**Seitenauszug**
^^^^^^^^

Auf dem Weg zu mehr Nachhaltigkeit
Hundebøll stimmt zu, dass die Umweltvorteile wichtig sind, zumal Dänemark Schwierigkeiten hat, die Anforderungen der EU-Wasserrahmenrichtlinie umzusetzen. Ganzjährige Feldfrüchte binden Kohlendioxid besser im Boden und verringern Bodenerosion durch ablaufendes Wasser. Bislang wird das Proteinkonzentrat in Dänemark in Futter für die Eierproduktion verwendet ‒ mit dem Ergebnis, dass die Eidotter ein kräftigeres Gelb zeigen und appetitlicher aussehen.
Versuche in der Schweinezucht haben gute Ergebnisse gebracht. Das Wachstum und die Gesundheit der Schweine im Vergleich zu Kontrollgruppen zeigte sich unverändert, und auch die Fleischqualität blieb unbeeinträchtigt.

^^^^^^^^

**Vorliegende Angaben**
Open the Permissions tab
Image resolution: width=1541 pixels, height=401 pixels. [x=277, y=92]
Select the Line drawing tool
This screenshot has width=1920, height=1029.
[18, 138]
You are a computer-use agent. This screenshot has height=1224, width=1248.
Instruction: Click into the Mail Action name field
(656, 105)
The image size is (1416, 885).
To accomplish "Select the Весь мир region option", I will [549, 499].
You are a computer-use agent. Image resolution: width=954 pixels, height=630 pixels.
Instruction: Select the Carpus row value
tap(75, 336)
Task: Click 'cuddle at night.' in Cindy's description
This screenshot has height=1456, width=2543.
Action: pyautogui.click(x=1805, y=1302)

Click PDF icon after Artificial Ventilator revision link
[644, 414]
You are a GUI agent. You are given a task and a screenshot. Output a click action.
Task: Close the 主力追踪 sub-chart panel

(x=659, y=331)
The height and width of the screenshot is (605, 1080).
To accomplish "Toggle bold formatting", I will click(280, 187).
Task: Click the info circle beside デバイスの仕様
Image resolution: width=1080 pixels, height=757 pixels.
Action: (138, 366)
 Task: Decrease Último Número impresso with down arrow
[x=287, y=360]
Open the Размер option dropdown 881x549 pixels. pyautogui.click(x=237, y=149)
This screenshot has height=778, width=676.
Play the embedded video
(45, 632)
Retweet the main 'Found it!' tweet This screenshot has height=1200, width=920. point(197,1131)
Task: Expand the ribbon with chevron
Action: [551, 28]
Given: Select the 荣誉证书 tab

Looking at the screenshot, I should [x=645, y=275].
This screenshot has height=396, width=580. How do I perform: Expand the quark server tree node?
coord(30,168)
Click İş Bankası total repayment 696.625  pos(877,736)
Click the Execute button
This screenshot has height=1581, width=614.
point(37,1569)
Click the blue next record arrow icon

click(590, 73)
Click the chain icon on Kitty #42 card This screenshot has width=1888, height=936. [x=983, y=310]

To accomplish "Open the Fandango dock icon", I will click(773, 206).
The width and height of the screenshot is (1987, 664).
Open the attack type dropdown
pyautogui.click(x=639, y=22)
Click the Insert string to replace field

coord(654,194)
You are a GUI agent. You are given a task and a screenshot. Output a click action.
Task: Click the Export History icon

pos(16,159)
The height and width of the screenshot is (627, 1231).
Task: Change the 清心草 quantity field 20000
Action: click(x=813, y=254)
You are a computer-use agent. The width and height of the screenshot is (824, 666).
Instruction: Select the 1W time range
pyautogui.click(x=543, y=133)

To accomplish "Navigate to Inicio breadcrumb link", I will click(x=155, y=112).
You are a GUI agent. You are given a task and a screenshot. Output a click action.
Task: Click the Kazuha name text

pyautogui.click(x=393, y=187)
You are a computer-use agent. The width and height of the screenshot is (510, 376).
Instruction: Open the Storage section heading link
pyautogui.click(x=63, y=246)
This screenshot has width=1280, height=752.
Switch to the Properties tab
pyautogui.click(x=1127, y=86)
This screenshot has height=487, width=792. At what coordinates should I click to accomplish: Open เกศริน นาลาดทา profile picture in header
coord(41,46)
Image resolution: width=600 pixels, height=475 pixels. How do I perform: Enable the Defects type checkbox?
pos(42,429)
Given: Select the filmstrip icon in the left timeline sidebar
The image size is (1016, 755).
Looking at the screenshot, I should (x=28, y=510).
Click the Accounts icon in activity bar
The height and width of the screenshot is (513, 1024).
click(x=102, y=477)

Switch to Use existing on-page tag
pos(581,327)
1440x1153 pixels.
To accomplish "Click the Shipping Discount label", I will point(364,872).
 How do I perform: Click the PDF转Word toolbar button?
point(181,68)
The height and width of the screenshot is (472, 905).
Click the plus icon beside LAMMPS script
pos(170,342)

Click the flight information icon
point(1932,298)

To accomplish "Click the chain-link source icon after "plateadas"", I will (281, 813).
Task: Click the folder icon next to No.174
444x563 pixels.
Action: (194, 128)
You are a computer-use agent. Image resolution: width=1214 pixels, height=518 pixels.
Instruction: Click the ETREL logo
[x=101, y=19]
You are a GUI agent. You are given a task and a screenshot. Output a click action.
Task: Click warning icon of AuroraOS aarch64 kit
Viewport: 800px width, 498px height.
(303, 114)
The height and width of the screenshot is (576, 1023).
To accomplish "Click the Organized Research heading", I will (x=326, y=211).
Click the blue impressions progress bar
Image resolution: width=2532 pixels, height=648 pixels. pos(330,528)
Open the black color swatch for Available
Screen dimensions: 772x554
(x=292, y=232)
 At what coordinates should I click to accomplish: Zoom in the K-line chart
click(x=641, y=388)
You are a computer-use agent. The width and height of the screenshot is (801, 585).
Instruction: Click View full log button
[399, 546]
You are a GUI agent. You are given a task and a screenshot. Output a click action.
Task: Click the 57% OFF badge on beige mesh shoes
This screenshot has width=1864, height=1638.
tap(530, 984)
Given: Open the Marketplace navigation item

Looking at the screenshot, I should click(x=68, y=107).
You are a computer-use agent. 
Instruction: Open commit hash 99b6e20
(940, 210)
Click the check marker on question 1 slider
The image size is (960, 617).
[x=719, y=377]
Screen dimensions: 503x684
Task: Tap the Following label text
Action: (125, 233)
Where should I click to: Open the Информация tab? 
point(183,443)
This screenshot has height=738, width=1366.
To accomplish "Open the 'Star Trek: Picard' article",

^^^^^^^^

**Aufgabe**
Schreiben Sie den Abschnitt des Seitenauszugs von „Auf dem Weg“ bis „Fleischqualität blieb unbeeinträchtigt.“ wortgetreu ab. Verwenden Sie ausschließlich den Seitenauszug.

**Lösung**
Auf dem Weg zu mehr Nachhaltigkeit
Hundebøll stimmt zu, dass die Umweltvorteile wichtig sind, zumal Dänemark Schwierigkeiten hat, die Anforderungen der EU-Wasserrahmenrichtlinie umzusetzen. Ganzjährige Feldfrüchte binden Kohlendioxid besser im Boden und verringern Bodenerosion durch ablaufendes Wasser. Bislang wird das Proteinkonzentrat in Dänemark in Futter für die Eierproduktion verwendet ‒ mit dem Ergebnis, dass die Eidotter ein kräftigeres Gelb zeigen und appetitlicher aussehen.
Versuche in der Schweinezucht haben gute Ergebnisse gebracht. Das Wachstum und die Gesundheit der Schweine im Vergleich zu Kontrollgruppen zeigte sich unverändert, und auch die Fleischqualität blieb unbeeinträchtigt.